╭─ Stored rows
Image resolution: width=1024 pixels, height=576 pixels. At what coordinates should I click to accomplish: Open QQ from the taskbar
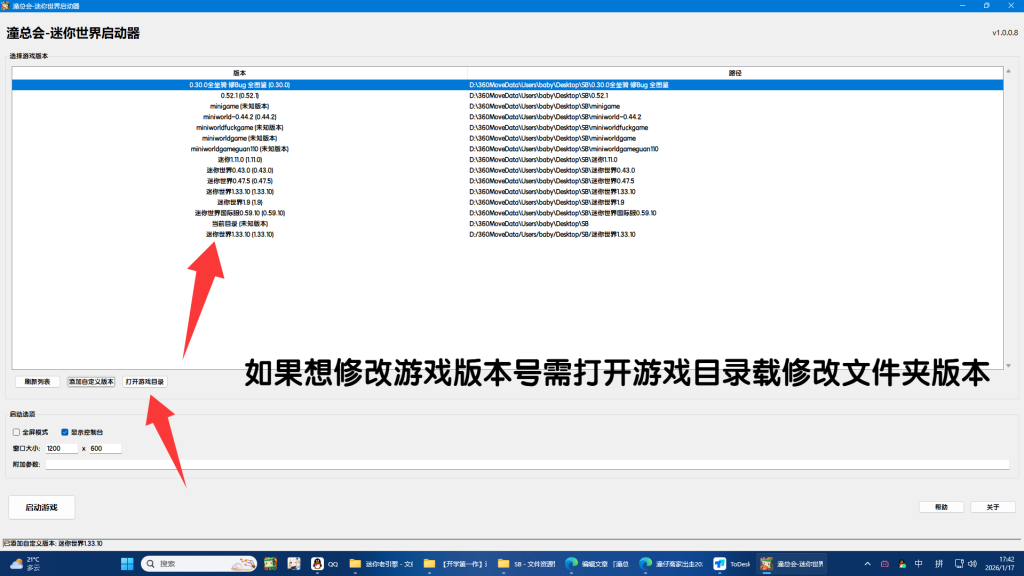click(323, 563)
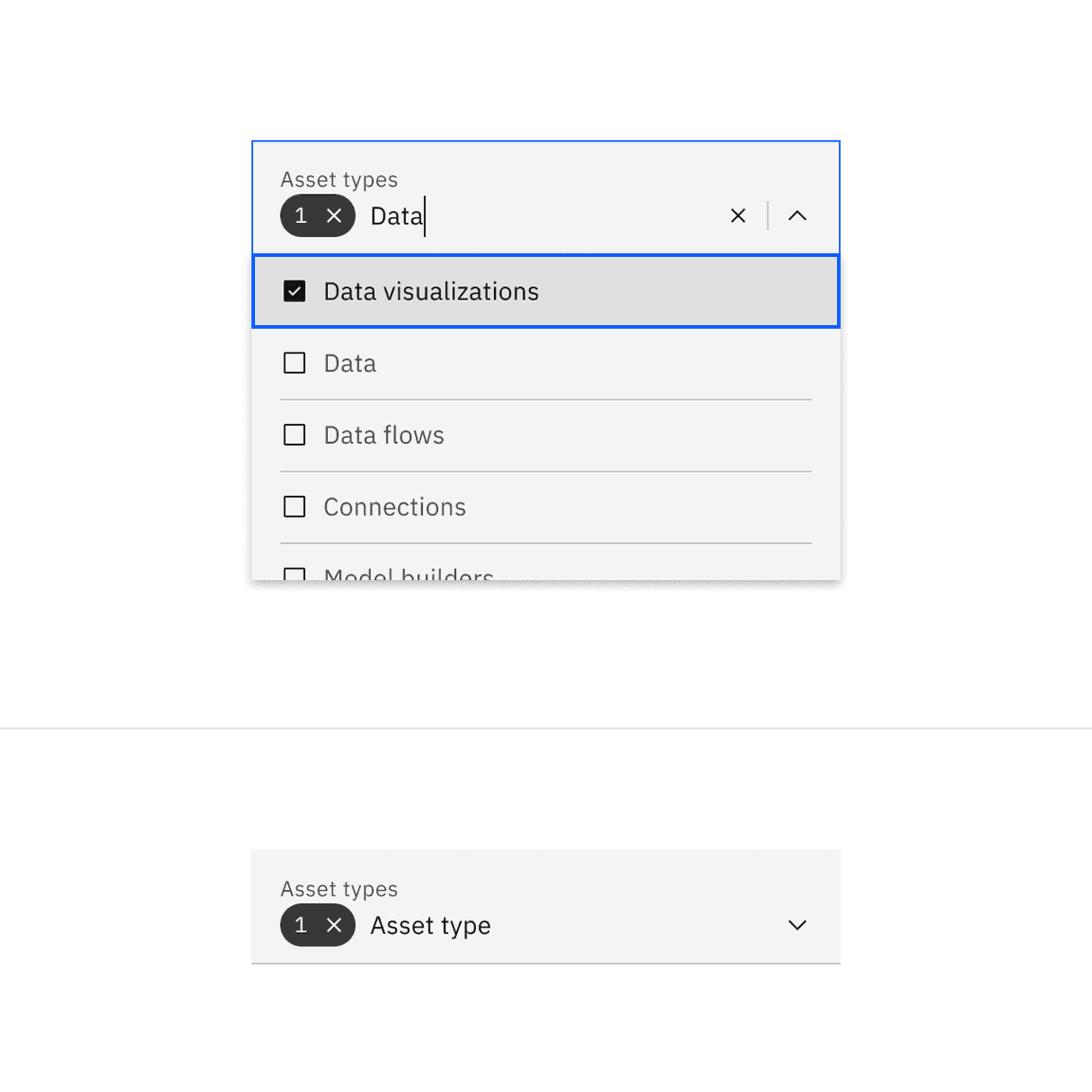The image size is (1092, 1092).
Task: Click the checkmark icon beside Data visualizations
Action: (295, 291)
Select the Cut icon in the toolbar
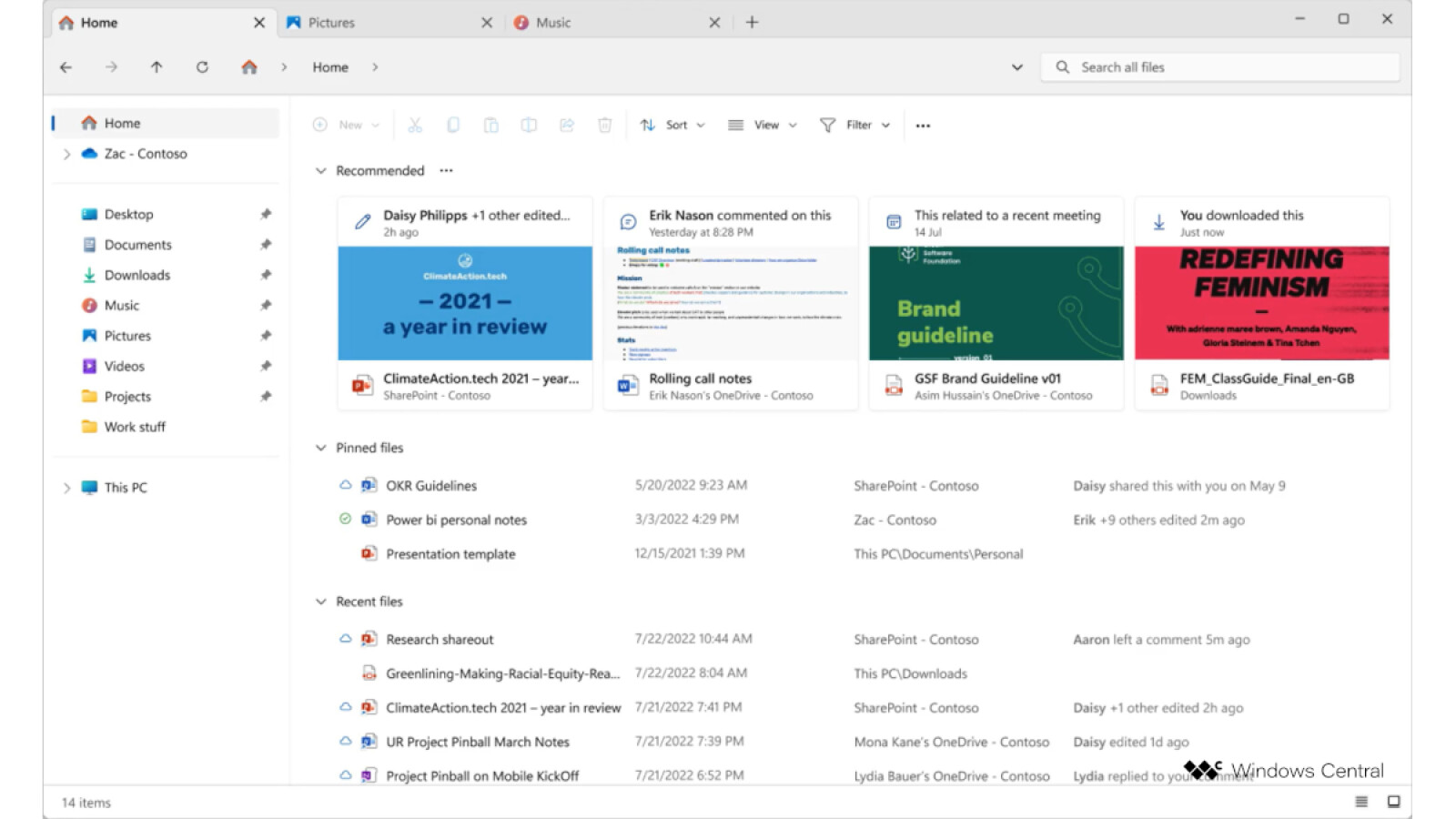This screenshot has height=819, width=1456. 415,125
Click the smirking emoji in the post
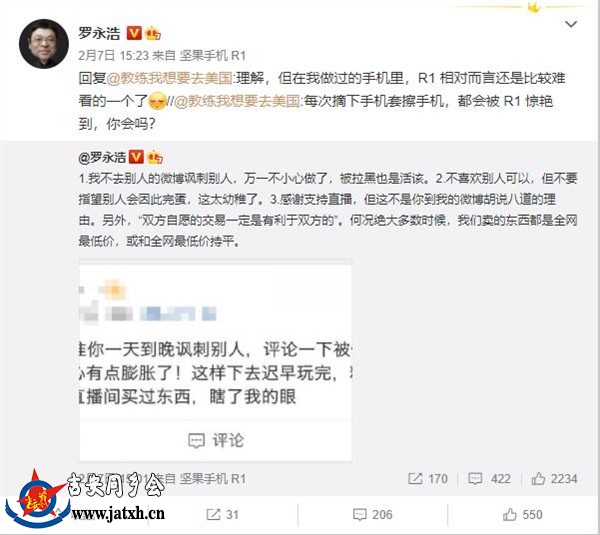The height and width of the screenshot is (535, 600). [158, 101]
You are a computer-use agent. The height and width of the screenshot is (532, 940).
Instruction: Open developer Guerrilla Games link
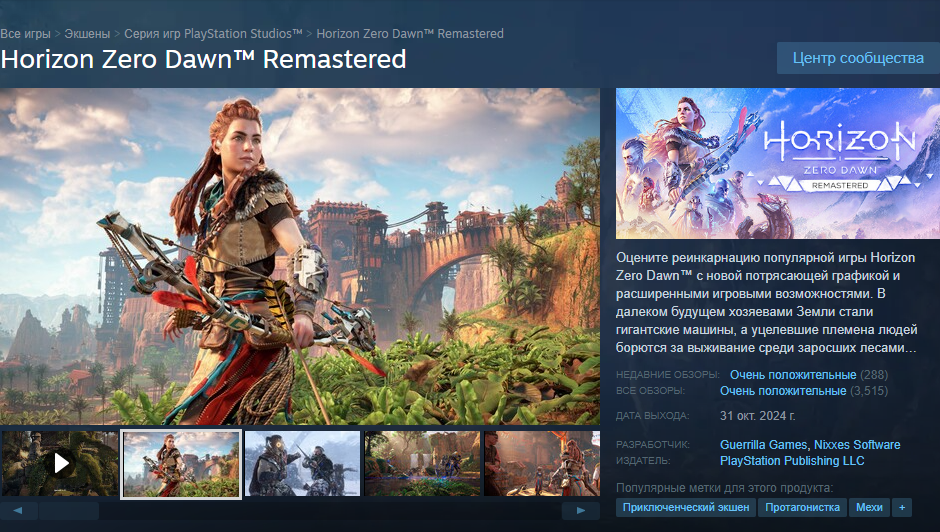[x=763, y=445]
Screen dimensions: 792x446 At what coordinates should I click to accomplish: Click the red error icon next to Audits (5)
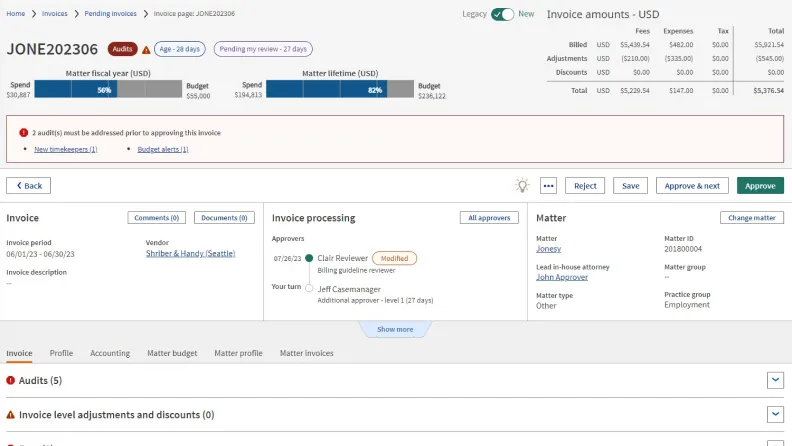11,381
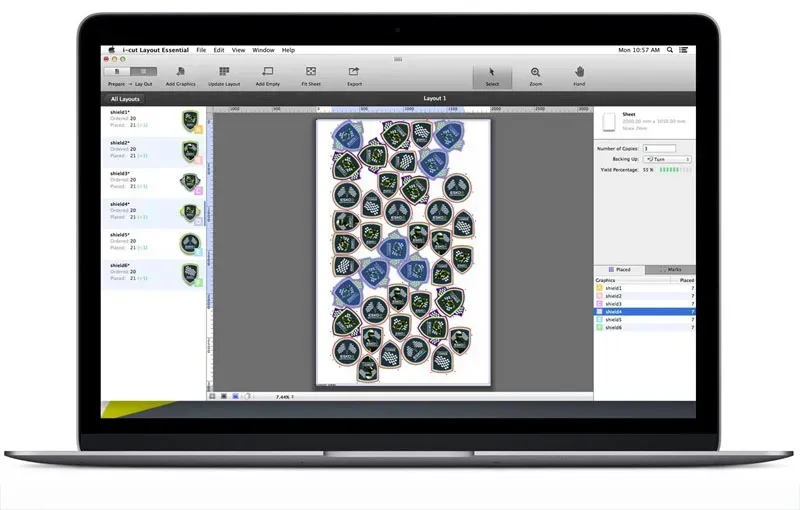Click the All Layouts button
Image resolution: width=800 pixels, height=510 pixels.
click(x=125, y=99)
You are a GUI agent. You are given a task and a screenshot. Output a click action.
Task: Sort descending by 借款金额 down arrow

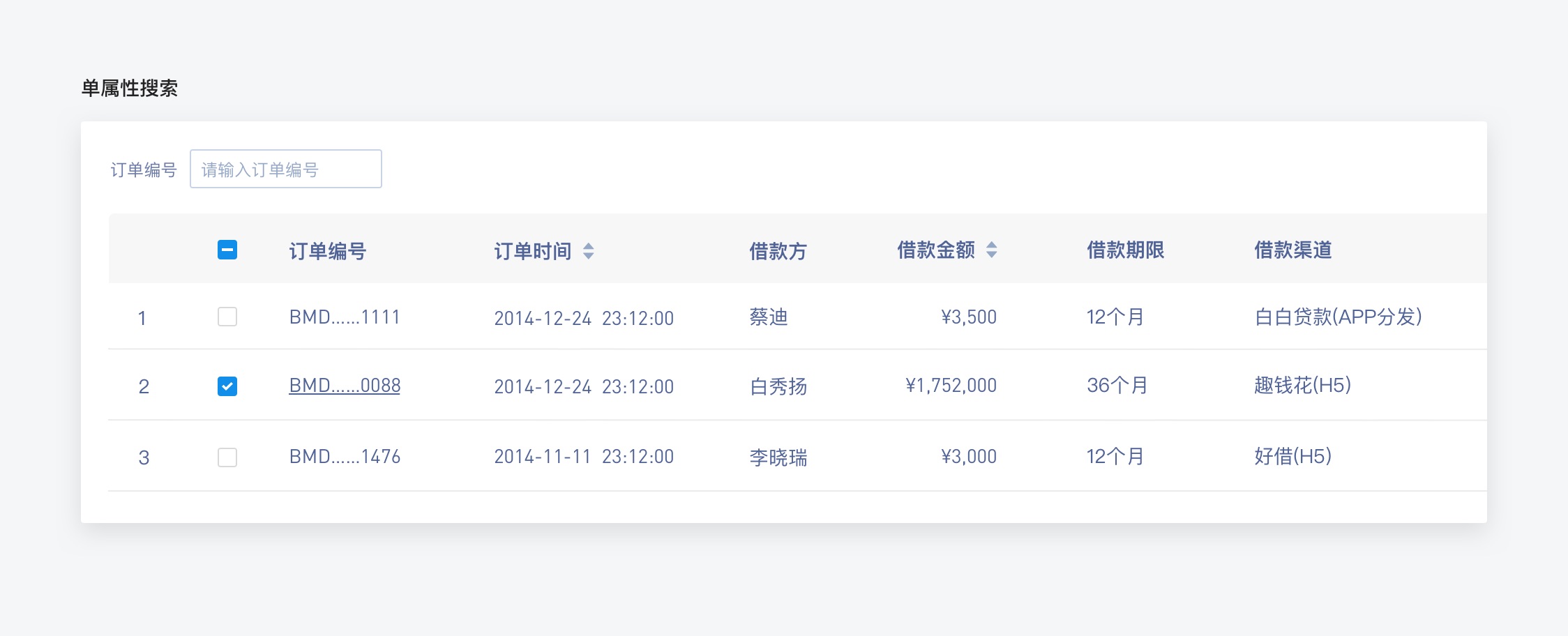coord(991,255)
╰─
Exercise:
Render the records as a numbered list, from the start of the records through the line containing "This screenshot has", omitting blank lines and pictures.

Expected answer:
1. Image resolution: width=1024 pixels, height=576 pixels. At what coordinates should I click to accomplish: Open QQ from the taskbar
2. click(323, 563)
3. The image size is (1092, 1092).
4. Task: Click the checkmark icon beside Data visualizations
5. Action: (295, 291)
6. Select the Cut icon in the toolbar
7. This screenshot has height=819, width=1456. 415,125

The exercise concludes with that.